[Source text]
==================================================

Lackawanna County Judge Julia K. Munley is one step closer to becoming a federal judge.
The Senate Judiciary Committee voted 12-9, largely along partisan lines, to send President Joe Biden’s nomination of Munley to the full Senate for a vote. The 58-year-old has served as a county judge since 2016.
The final vote must still be scheduled. Biden nominated her on May 4 to fill a vacancy on the U.S. District Court for the Middle District of Pennsylvania.
Sen. Lindsey Graham of South Carolina, the committee’s top-ranked Republican member, was the only Republican to vote for Munley. All 11 Democrats backed her.
The committee was scheduled to vote on Munley on July 13, but chair Sen. Dick Durbin (D-Ill.) said Republicans had unspecified questions they wanted answered before voting and agreed to postpone the vote a week. That day, the panel voted, also largely on partisan lines, on Biden nominees for district court judgeships in Michigan, Connecticut and the District of Columbia. Biden nominated each the same day as Munley.
Before the vote Thursday, Graham touched on the questions, but offered few details.
“We had some concerns about some political donations, but we’ve looked, and I’m satisfied everything is OK and I’m certainly ready to move forward on her,” Graham said in a hearing broadcast online.
Munley was born into a storied Pennsylvania family, with her great-grandfather, grandfather, and grandmother having served in the Pennsylvania General Assembly as Democrats. She attended Marywood University in Scranton, receiving a B.A. degree in 1987, and subsequently getting a law degree from Penn State Dickinson Law in 1992. Munley began her legal career as a clerk for Hon. Stephen J. McEwen, Jr., of the Superior Court of Pennsylvania. Afterward, She embarked on a career as a trial attorney, practicing at the state and federal level across areas including medical malpractice, civil rights, personal injury, and family law with an expertise in elder law.
Munley was appointed to the Lackawanna County Court of Common Pleas by Gov. Tom Wolf in 2016 and elected to that court for a 10-year term in 2017.

==================================================

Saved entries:
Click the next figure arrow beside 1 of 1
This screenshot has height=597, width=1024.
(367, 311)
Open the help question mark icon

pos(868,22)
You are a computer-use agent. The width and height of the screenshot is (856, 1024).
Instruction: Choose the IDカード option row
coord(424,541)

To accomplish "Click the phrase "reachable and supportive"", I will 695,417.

==================================================

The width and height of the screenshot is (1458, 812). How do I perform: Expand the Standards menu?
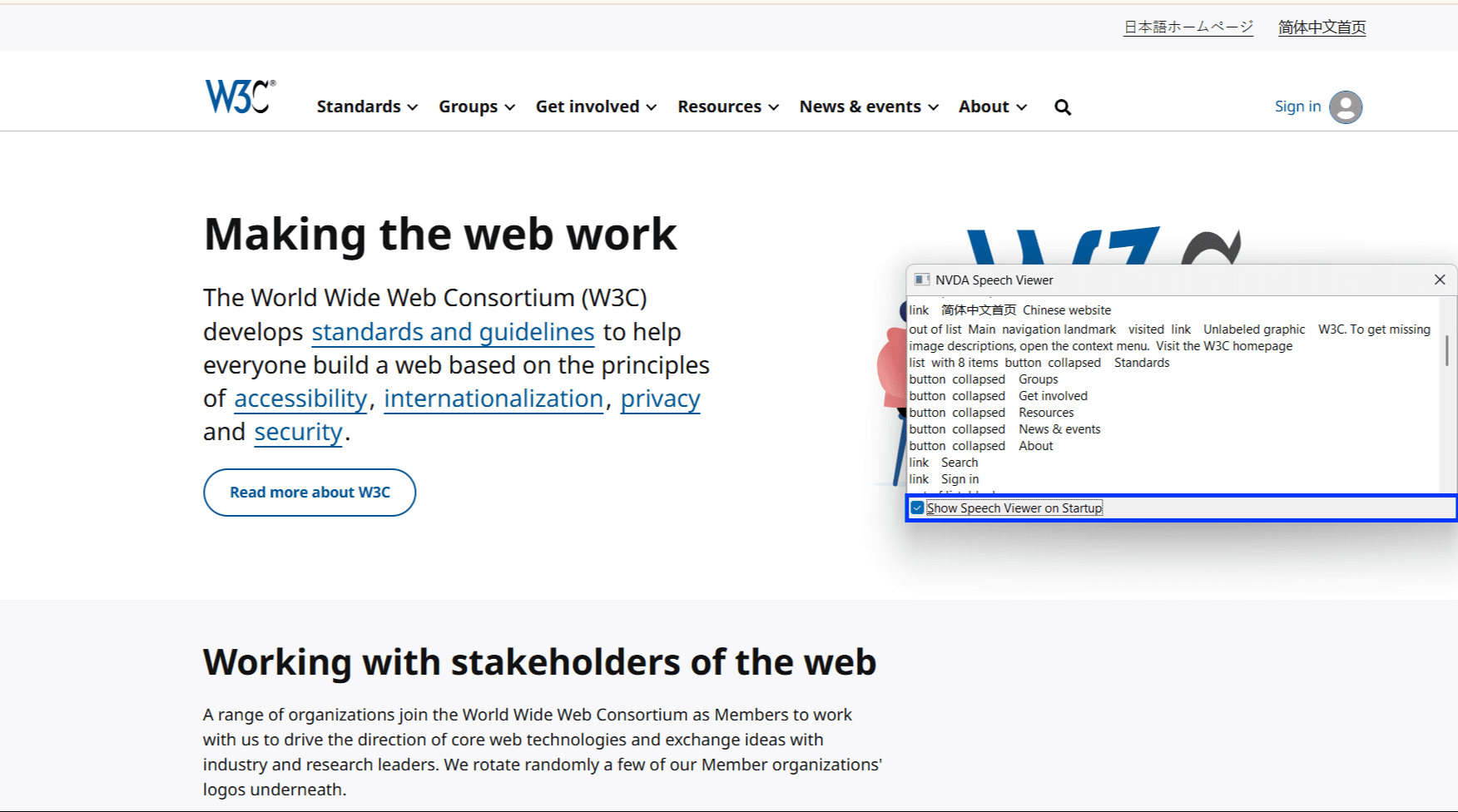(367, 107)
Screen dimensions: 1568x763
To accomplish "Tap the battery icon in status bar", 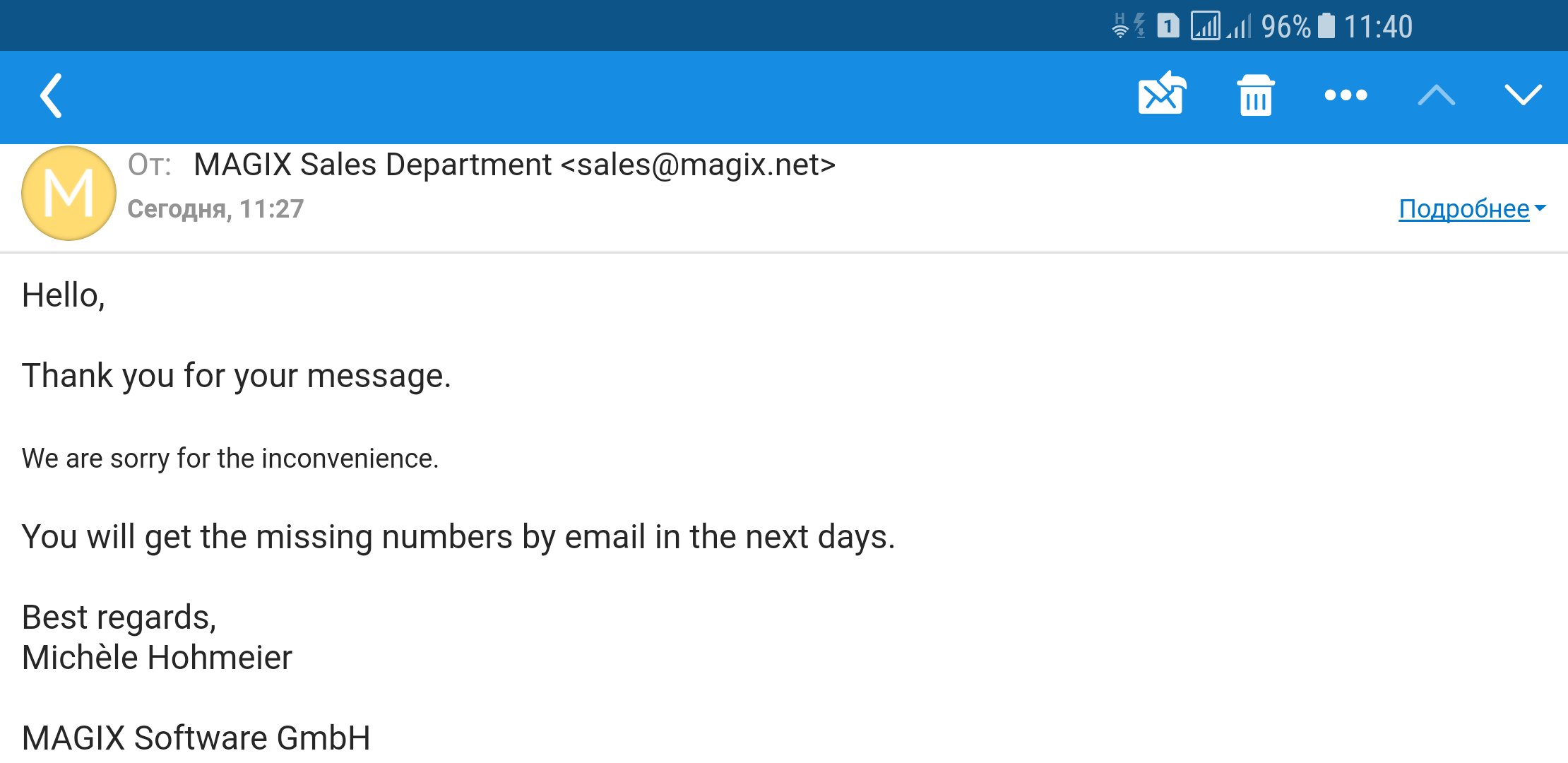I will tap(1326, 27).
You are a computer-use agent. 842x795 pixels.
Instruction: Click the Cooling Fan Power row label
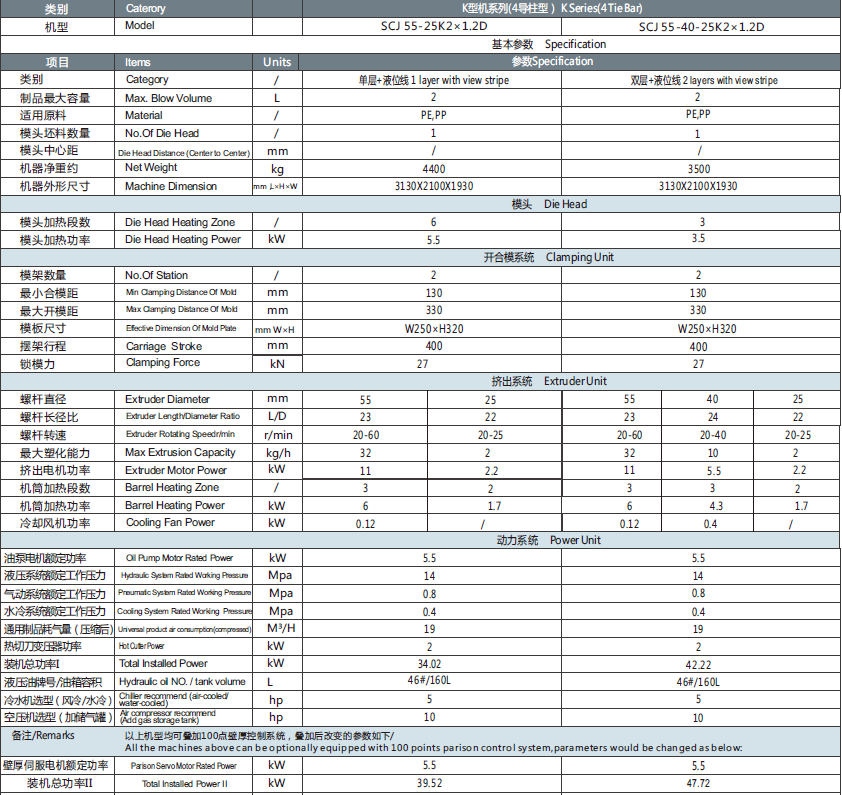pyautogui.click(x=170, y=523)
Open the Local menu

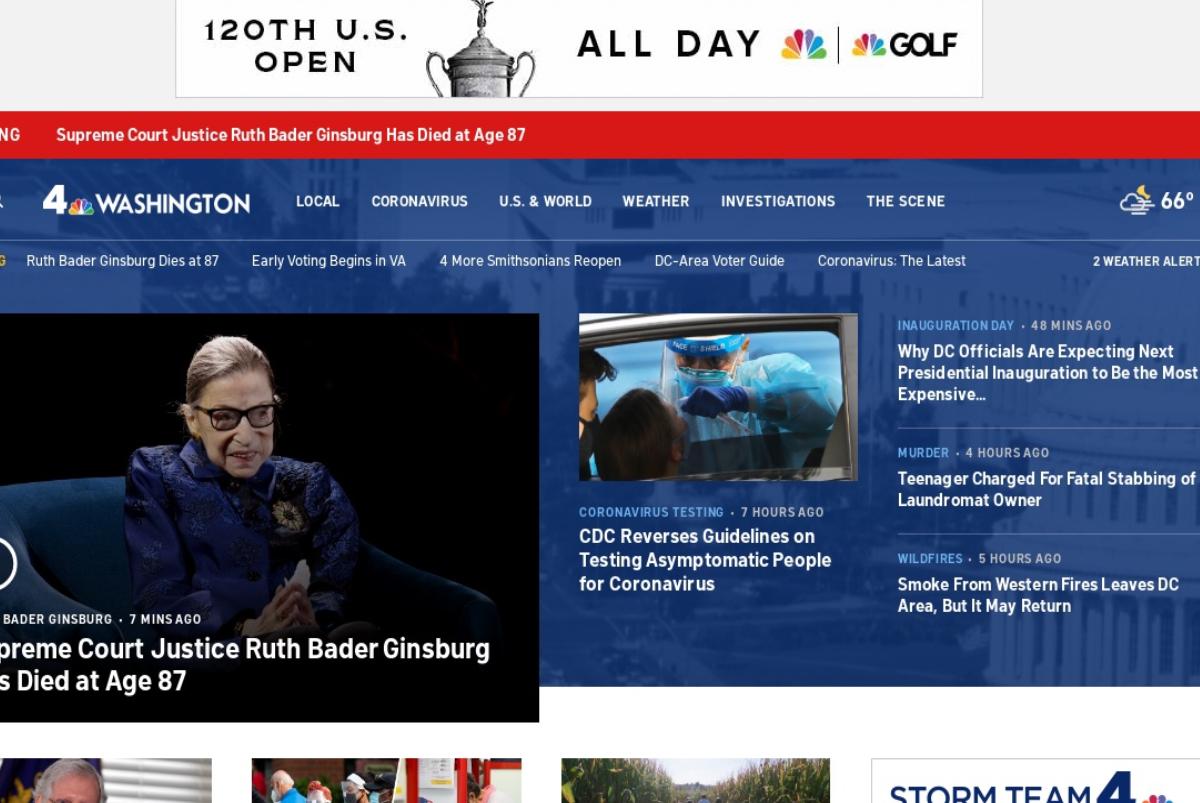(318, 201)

==================================================

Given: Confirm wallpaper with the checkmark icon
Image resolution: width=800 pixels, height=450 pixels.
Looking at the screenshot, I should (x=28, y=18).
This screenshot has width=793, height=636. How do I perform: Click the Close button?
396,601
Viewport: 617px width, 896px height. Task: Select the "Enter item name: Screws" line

==================================================

[Tasks to perform]
a) List the places where the other Biden nominees for district court judgeships would serve, according to the article on Munley's nomination.
b) In the article on Munley's nomination, from which school did Munley receive her law degree, and in what year?
c) Reproduce the stretch of the article on Munley's nomination from "The committee was" through "offered few details.".

[Replies]
a) Michigan, Connecticut, and the District of Columbia.

b) Penn State Dickinson Law, in 1992.

c)
The committee was scheduled to vote on Munley on July 13, but chair Sen. Dick Durbin (D-Ill.) said Republicans had unspecified questions they wanted answered before voting and agreed to postpone the vote a week. That day, the panel voted, also largely on partisan lines, on Biden nominees for district court judgeships in Michigan, Connecticut and the District of Columbia. Biden nominated each the same day as Munley.
Before the vote Thursday, Graham touched on the questions, but offered few details.